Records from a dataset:
--- START ---

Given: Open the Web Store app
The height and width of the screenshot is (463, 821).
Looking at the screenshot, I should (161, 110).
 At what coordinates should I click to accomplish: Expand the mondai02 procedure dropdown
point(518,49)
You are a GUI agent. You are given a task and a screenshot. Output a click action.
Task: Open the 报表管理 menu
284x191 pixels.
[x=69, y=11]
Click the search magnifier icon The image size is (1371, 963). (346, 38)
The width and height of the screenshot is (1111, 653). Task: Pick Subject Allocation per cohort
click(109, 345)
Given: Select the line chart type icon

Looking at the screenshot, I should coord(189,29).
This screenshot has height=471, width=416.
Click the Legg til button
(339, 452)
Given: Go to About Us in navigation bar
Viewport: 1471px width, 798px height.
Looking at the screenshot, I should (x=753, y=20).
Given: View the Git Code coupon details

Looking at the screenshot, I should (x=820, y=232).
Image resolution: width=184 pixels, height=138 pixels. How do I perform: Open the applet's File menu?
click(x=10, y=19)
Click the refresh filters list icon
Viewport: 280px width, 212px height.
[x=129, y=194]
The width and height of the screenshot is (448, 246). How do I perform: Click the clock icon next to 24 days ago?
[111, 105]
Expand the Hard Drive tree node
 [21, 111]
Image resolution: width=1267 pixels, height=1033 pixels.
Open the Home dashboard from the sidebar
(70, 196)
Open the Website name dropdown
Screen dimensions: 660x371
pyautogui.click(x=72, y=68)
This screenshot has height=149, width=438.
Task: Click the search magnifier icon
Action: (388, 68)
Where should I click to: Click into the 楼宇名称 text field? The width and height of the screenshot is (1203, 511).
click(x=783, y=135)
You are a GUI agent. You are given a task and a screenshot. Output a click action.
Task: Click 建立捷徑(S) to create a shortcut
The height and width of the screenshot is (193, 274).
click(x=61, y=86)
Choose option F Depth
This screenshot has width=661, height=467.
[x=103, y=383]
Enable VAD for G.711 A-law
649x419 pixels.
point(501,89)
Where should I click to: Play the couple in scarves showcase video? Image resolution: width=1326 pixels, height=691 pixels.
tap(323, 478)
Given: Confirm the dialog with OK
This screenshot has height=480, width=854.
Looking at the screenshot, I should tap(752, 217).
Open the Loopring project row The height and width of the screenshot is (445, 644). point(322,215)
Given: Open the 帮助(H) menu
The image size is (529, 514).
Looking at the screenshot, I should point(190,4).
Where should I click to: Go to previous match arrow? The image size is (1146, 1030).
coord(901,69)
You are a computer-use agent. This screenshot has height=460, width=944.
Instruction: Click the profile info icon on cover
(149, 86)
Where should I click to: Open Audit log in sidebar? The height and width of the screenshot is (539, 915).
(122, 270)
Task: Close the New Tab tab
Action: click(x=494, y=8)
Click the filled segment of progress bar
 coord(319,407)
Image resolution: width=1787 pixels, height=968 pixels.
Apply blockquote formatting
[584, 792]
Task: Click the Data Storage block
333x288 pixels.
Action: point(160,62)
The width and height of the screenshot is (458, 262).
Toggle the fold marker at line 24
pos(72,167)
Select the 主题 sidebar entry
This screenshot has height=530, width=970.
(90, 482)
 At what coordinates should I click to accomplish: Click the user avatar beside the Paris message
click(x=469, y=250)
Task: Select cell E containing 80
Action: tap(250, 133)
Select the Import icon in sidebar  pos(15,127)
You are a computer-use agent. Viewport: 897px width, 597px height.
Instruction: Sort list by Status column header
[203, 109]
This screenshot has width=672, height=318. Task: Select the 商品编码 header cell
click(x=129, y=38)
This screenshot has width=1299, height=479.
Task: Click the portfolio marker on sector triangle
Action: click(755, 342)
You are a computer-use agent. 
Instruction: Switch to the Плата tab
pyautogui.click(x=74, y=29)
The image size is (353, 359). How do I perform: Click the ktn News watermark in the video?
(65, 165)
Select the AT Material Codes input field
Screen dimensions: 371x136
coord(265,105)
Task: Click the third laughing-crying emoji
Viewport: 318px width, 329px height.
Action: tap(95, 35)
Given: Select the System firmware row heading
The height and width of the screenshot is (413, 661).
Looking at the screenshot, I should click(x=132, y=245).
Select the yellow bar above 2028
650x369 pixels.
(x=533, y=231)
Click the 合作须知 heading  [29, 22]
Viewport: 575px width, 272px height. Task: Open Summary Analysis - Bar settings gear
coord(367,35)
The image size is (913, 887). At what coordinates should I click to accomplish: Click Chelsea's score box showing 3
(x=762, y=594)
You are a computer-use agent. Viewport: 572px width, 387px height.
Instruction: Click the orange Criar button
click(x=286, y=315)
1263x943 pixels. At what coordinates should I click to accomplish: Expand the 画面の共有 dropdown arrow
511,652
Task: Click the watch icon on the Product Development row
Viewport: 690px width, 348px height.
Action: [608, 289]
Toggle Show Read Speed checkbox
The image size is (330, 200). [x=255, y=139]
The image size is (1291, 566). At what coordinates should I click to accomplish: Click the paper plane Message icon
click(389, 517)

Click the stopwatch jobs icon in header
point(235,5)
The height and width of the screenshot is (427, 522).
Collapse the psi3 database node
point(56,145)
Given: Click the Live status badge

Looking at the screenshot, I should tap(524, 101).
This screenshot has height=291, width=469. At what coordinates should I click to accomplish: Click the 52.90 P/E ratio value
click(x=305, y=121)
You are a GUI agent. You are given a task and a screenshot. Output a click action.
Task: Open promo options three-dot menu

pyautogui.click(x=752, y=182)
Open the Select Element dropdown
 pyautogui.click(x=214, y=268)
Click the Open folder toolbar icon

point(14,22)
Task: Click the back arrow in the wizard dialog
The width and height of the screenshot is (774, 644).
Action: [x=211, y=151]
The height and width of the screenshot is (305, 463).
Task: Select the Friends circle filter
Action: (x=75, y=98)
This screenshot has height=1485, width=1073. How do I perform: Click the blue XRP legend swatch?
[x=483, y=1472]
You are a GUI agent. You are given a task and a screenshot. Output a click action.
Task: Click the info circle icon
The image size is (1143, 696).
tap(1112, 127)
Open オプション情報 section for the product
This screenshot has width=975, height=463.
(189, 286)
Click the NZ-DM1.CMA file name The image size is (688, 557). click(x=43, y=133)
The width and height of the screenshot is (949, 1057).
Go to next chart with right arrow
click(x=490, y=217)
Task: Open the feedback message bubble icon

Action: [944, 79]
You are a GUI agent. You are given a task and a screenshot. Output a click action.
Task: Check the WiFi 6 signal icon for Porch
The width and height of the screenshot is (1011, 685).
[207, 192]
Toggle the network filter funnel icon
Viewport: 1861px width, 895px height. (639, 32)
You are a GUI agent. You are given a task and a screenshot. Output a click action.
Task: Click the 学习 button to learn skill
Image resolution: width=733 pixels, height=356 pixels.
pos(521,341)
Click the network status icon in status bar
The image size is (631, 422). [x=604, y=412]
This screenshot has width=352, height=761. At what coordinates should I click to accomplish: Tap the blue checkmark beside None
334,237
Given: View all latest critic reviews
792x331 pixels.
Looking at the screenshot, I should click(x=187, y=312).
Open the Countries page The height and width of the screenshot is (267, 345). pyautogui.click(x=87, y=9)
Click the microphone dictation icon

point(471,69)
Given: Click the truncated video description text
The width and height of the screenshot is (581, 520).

--- END ---

Transcribe the records above from the line holding "Instruction: Click the orange Criar button" down to the line holding "Task: Click the back", inclusive, without adding anything.

Instruction: Click the orange Criar button
click(x=286, y=315)
1263x943 pixels. At what coordinates should I click to accomplish: Expand the 画面の共有 dropdown arrow
511,652
Task: Click the watch icon on the Product Development row
Viewport: 690px width, 348px height.
Action: [608, 289]
Toggle Show Read Speed checkbox
The image size is (330, 200). [x=255, y=139]
The image size is (1291, 566). At what coordinates should I click to accomplish: Click the paper plane Message icon
click(389, 517)

Click the stopwatch jobs icon in header
point(235,5)
The height and width of the screenshot is (427, 522).
Collapse the psi3 database node
point(56,145)
Given: Click the Live status badge

Looking at the screenshot, I should tap(524, 101).
This screenshot has height=291, width=469. At what coordinates should I click to accomplish: Click the 52.90 P/E ratio value
click(x=305, y=121)
You are a GUI agent. You are given a task and a screenshot. Output a click action.
Task: Open promo options three-dot menu

pyautogui.click(x=752, y=182)
Open the Select Element dropdown
 pyautogui.click(x=214, y=268)
Click the Open folder toolbar icon

point(14,22)
Task: Click the back arrow in the wizard dialog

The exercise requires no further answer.